經典上並無寫惡比丘袂使批評,因為今旦日信佛教的人,用佛教來做宗教信仰,經典內底既然講有惡比丘的情形,按呢你若有信仰,批評惡比丘是真正常的代誌,毋句(mko不過)這需要真大的勇氣,這勇氣是來自你的教義,來自對佛教教義的了解,涅槃經講依法不依人,哪會講袂使批評的?在座有敬仁法師、昭慧法師,今旦日會來遮(chia 這裡)的出家人,相信攏是有覺醒的出家人,我提出來佮大家互相勉勵。最後希望這個道場會得予眾生現世安穩、護生成就。

陳慧娟:謝謝師父這段很精彩的話,讓我們思考佛教徒應該做什麼才是有意義,什麼事是沒意義,我們也預祝他年底的行軍成功。

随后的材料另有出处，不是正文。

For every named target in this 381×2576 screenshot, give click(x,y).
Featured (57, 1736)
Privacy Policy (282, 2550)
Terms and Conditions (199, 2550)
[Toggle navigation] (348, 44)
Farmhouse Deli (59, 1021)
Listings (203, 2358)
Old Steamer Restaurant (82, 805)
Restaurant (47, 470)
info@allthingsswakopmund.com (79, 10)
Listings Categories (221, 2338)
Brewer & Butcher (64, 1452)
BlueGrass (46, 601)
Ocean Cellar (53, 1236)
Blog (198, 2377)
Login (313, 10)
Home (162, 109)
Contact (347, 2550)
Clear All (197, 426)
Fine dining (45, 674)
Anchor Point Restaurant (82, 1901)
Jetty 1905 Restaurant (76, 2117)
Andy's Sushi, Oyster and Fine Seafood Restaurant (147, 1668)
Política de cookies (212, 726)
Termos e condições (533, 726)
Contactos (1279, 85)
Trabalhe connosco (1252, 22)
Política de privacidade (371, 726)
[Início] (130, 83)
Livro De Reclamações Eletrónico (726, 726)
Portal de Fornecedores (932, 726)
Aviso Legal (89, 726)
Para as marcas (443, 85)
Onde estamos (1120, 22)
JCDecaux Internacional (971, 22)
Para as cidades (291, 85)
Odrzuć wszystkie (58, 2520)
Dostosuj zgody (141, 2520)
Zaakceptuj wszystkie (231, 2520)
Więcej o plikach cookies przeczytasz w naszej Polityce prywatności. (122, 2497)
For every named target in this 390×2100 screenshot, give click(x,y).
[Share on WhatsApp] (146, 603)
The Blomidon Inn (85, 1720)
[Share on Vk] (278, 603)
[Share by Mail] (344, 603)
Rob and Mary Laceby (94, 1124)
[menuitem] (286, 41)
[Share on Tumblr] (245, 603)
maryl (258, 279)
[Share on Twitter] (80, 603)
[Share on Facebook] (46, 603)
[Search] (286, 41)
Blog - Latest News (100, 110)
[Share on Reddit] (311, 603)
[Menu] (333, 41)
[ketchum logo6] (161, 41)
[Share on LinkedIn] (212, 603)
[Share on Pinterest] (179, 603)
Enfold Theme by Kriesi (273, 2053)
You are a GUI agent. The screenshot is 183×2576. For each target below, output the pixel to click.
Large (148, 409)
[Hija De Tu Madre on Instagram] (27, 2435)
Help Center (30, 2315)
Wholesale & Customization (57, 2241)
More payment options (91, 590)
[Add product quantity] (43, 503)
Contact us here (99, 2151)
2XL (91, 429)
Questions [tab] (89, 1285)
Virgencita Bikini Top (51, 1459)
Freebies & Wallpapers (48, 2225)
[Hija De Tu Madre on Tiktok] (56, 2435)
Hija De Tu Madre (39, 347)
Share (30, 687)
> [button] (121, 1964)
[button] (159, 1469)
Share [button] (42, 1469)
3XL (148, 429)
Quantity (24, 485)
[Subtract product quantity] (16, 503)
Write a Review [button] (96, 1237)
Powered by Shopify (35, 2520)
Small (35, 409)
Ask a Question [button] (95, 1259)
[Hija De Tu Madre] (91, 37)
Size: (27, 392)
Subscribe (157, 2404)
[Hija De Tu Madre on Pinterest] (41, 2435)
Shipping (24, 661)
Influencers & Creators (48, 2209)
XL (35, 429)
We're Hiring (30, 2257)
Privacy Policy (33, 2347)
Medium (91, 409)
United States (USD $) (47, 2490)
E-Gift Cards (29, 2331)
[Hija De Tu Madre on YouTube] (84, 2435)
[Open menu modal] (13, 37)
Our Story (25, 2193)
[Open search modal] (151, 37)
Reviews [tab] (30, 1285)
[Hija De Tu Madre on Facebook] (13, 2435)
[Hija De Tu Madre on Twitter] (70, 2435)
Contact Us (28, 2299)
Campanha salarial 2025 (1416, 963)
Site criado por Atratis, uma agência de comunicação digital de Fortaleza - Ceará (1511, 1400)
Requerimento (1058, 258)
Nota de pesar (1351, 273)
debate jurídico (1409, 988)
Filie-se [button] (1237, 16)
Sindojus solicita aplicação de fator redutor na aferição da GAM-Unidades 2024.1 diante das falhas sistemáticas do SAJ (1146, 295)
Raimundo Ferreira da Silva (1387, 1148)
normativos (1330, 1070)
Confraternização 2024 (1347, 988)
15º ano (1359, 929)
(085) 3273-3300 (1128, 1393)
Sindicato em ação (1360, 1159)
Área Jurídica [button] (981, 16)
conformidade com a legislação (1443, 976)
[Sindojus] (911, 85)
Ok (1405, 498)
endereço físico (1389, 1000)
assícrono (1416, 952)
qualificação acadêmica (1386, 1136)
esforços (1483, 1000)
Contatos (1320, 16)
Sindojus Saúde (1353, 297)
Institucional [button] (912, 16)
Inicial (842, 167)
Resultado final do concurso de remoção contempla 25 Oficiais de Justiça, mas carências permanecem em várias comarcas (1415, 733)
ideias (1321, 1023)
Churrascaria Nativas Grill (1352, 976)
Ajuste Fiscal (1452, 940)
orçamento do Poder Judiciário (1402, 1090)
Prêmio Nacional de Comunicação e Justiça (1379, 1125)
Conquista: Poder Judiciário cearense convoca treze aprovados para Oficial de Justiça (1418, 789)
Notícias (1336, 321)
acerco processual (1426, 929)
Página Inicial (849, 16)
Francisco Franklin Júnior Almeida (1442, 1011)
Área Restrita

接下來第二位我們要介紹昭慧法師。昭慧法師是善導別苑、福嚴佛學院的老師,如果大家印象還很深刻的話,應該記得在前年杯葛思凡,還有救援馬曉濱事件她付出很多的努力,我們現在就請她為我們講話。(掌聲)

 

昭慧法師致詞

各位法師、各位大德,大家好!我向來不參加任何的應酬,包括開光、開幕之類的活動。《新雨》雜誌我是覺得蠻親切的,看了很久,感覺到他是一個很特殊的,在佛教界來講,算是一個很特殊的團體,所以我就過來,算是例外的,不過下午很抱歉,可能沒有時間,還要準備教材,要趕著上課。《新雨》佛教提出的是原始佛法,不過在我的體會,他們更有大乘精神,這是我一直有這樣的感覺。當然佛法我們都真誠的接受教典的法與律的精神,不過在原始佛教的氣氛中,確實是比較傾向於這個沙門的超越世間,當然不能說那些人都是所謂的自了漢,我向來不認為這樣,一個真正自私自利的人是不可能證得阿羅漢果的,基本上他們的走向都還是內修的,至於這個往外踏入社會積極作一些福利事業,甚至於勇於面對挑戰性、爭議性的問題,從經典上看來似乎還不夠多。大乘當然有很多靡爛的部份,到後來談空談妙玄學的部份,還有一些談到妙不可知的佛果部份,不過剔除這些的話,大乘菩薩的願行、我覺得很值得鼓舞我們,很值得讓我們追隨的。大乘佛教之所以興起,多少也像《新雨》佛教今天面對當前佛教作一個反省,自我批判,有這樣的一個過程在,所以他們積極的提倡邁入社會,邁入這個世界,應該是社會對佛教的一種要求,佛教弟子自己要反省。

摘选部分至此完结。